With the industry maturing and the regulatory changes ahead, it presents unique investment and transaction opportunities. Some of these are highlighted below.

Consolidation

There are increasing acquisitive/divestment opportunities in the market that have a focus on service offering expansions or volume/synergy benefits. This is a key indicator of industry consolidation.

Businesses with a strong balance sheet are exploring the best ways to deploy capital and this may involve buying and integrating similar or related businesses (including fintechs). Whereas businesses with weaker balance sheets and limited cash runway (typically fintechs) are exploring exit opportunities to maximise value given the cost of borrowing and lower equity valuations.

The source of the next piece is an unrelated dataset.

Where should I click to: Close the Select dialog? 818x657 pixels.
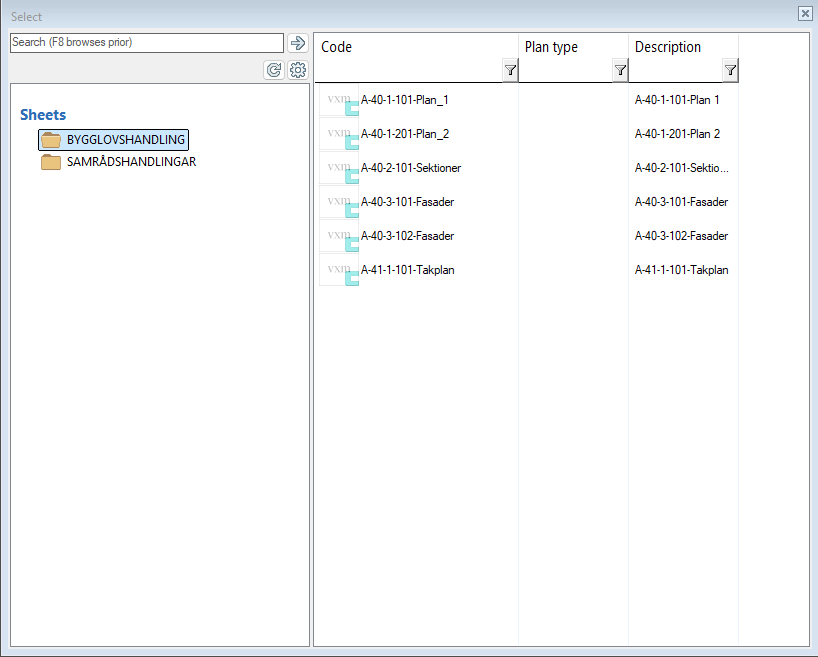[805, 13]
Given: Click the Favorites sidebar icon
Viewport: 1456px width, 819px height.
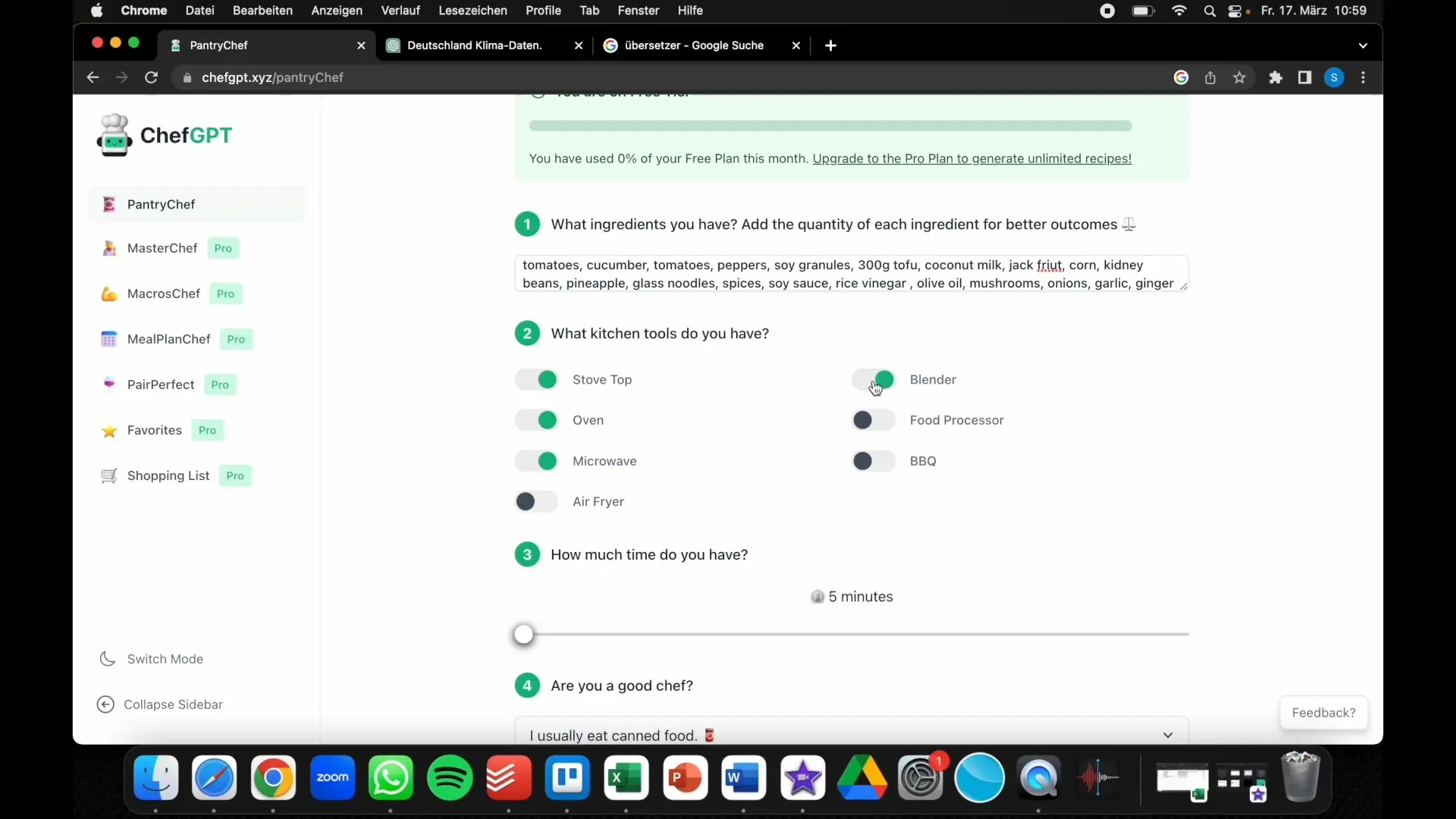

It is suspected that, as in other countries, this is the beginning of a wave of consolidation that will follow regulatory reform. Given the proposed regulatory reforms captured above, consolidation activity is anticipated to cover payments, BNPL and digital assets over the new few years.

Strategic investments

Big banks, insurers and other financial institutions are continuing to partner and take strategic investments in fintechs, rather than acquiring the fintech outright. This provides both incumbents and fintechs with an opportunity to "try before you buy" and explore the benefits of accessing existing customer bases and distribution channels to provide additional solutions to customers and accelerate growth. As part of these transactions, a greater focus is being placed on understanding the regulatory risks associated when partnering with fintechs, including information and data security and understanding the pathway to regulatory compliance (given the major regulatory reform on the horizon).

Secondary trading

With venture capital funds looking to realise investments and the lack of IPO activity in these past few years, we expect to see increased secondary trading of securities in scale ups that are "unicorns" or "darlings". In Australia, we have seen recent examples of large secondary trading activity including Canva in 2024 raising AUD3.5 billion and Employment Hero raising AUD95 million in 2023 via secondary share sales. Some activity in other sectors involving digital assets is expected over the next 12 months with the IPO runway pipeline starting to build after a quiet spell. The trend is certainly "private is the new public" and ASIC has undertaken a detailed review of the private markets as a result.

What’s Next?

It is anticipated that the next few years will involve rolling out and bedding down major regulatory reforms across payments, digital assets, BNPL, artificial intelligence and AML/CTF. It is likely these regulatory reforms will trigger consolidation and transaction activity given the cost of compliance and the fact that scale is critical to the pathway of profitability. Consolidation is expected in payments, digital assets and BNPL over the next few years. It is also forecast that that advancements in technology will provide new products and solutions as well as mitigate and/or introduce new risks to the financial system that will need to be navigated by regulators and industry alike.